» **Goals**
**A.** List the acts of violence named inside the square brackets in the film review.
**B.** Count the rows below the film review that contain the string "height", treating case as significant, and give only the number.

» **Text section**
RAMBO: LAST BLOOD — 4K UHD Blu-ray Review

Lionsgate brings the final chapter of the John Rambo saga to 4K UHD and Blu-ray

Note: this review contains screen captures taken from the Blu-ray version of the film. These shots are not intended to demonstrate the 4K image.

37 years after First Blood, The John Rambo saga which began in 1982 gets its final chapter. The franchise has seemed to make its natural exit more than once before, but this time the writing is literally on the wall with the denotatively questionable but very conclusive title Last Blood.

Having finally returned to his family’s Arizona homestead at the end of Rambo (Rambo IV), America’s favorite one-man army and PTSD sufferer has settled back into a peaceful life, tending his ranch and acting as a surrogate father to teenage Gabriella, the granddaughter of an old friend who helps as a caretaker.

When Gabriella visits Mexico and gets kidnapped by a powerful sex trafficking organization, Rambo once again unleashes the animal inside to exact violence on the guilty.

You can almost see the wheels turning if you reverse-engineer this structure. John Rambo’s back home. We’re not in the wartorn jungle anymore but to make this movie happen we need to kill a lot of bad guys. Who’s expendable? Sex traffickers!

But I think that such a reductive analysis of the film misses the point: John Rambo has had a great run, but the latter sequels, while great, feature a Rambo who becomes increasingly detached. The previous confrontation in Burma ended with Sly returning home; for this last chapter, echoing the first, Rambo is back on US soil, fighting at home — this time, quite literally — and for family. The film’s structure is in service to this concept.

Unfortunately this setup also includes the old, conventional, and increasingly ugly trope of violently [kidnapping/killing/torturing/raping] a female character to provide a male character with motivation or agency.

It doesn’t help that other recent films like Blood Father and You Were Never Really Here, among others, have tackled similar themes with greater success. It’s not until the final act that Last Blood truly comes into its own.

To that end, the film does deliver on solid action and revenge beats, and the finale — a subterranean deathtrap elaborately set up by Rambo to pick off the army of bad guys — promises on the expected action and visceral kills that the franchise has come to represent.

Last Blood ultimately isn’t the incredible sendoff that fans hoped for, but as a representation of the aging franchise, it’s a serviceable entry that sits in the middle of the series.


The Package

Rambo: Last Blood is available now on home video formats including 4K UHD Blu-ray which is the subject of this review. The package includes Blu-ray and digital copies. Both the 4K and Blu-ray discs include the full set of special features — something Lionsgate gets right that most studios don’t.

» **Exercise inputs**
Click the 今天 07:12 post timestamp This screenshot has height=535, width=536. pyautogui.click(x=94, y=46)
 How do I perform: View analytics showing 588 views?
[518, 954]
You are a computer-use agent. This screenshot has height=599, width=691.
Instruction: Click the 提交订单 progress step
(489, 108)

==

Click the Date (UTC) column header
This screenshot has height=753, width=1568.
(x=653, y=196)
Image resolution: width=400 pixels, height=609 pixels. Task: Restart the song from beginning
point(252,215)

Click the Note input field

--

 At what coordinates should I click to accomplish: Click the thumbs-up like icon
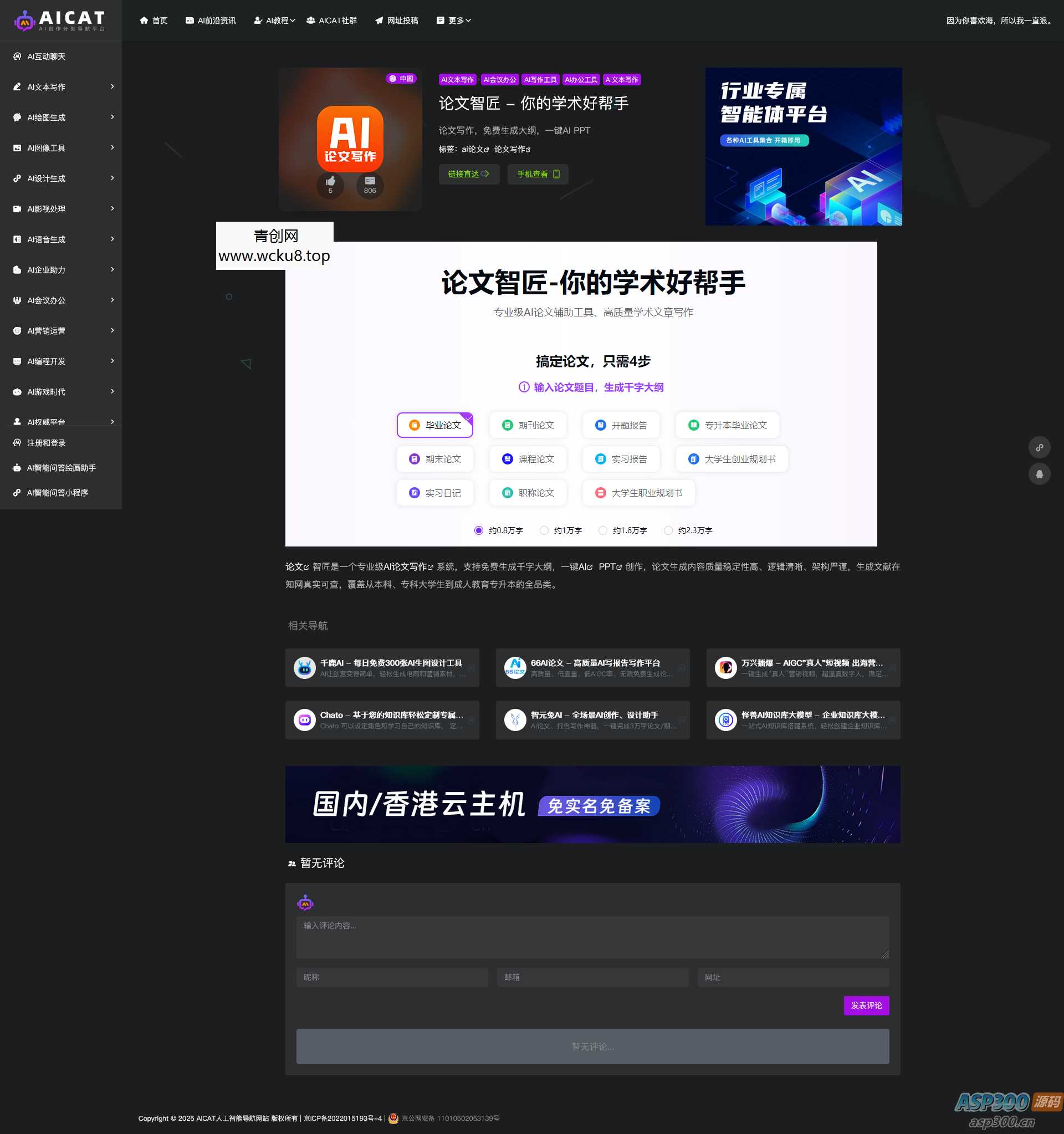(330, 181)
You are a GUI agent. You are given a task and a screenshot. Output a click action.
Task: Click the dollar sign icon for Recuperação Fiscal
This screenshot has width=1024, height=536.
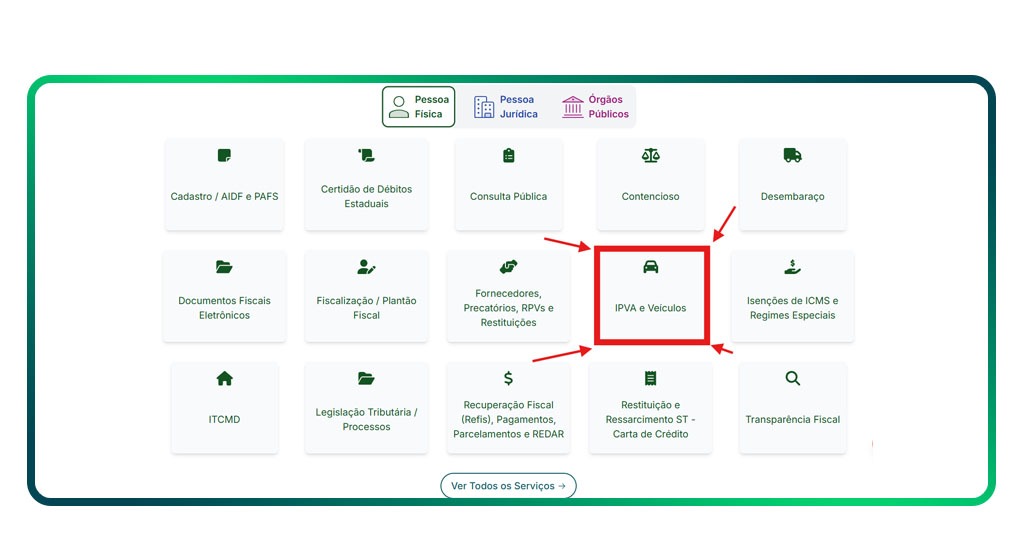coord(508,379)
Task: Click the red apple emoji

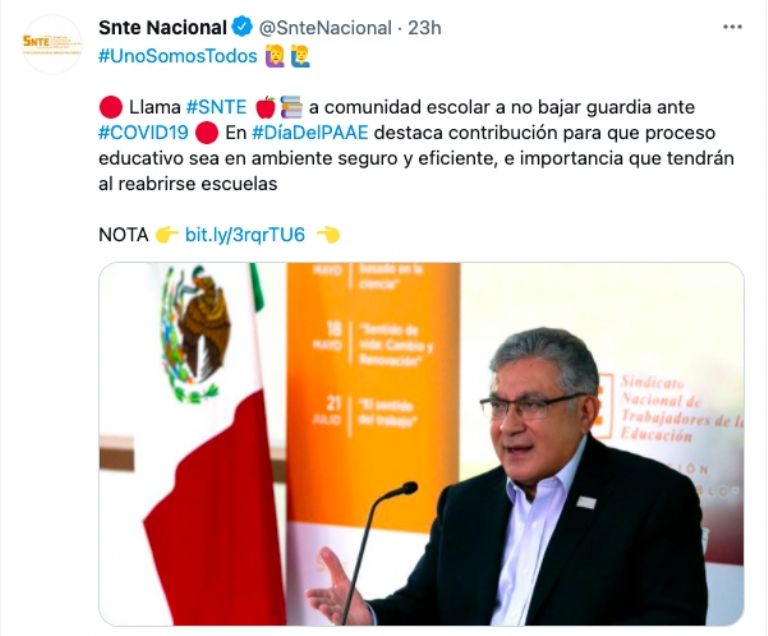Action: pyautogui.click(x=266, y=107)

» **Answers to each task**
**A.** kidnapping, killing, torturing, raping

**B.** 5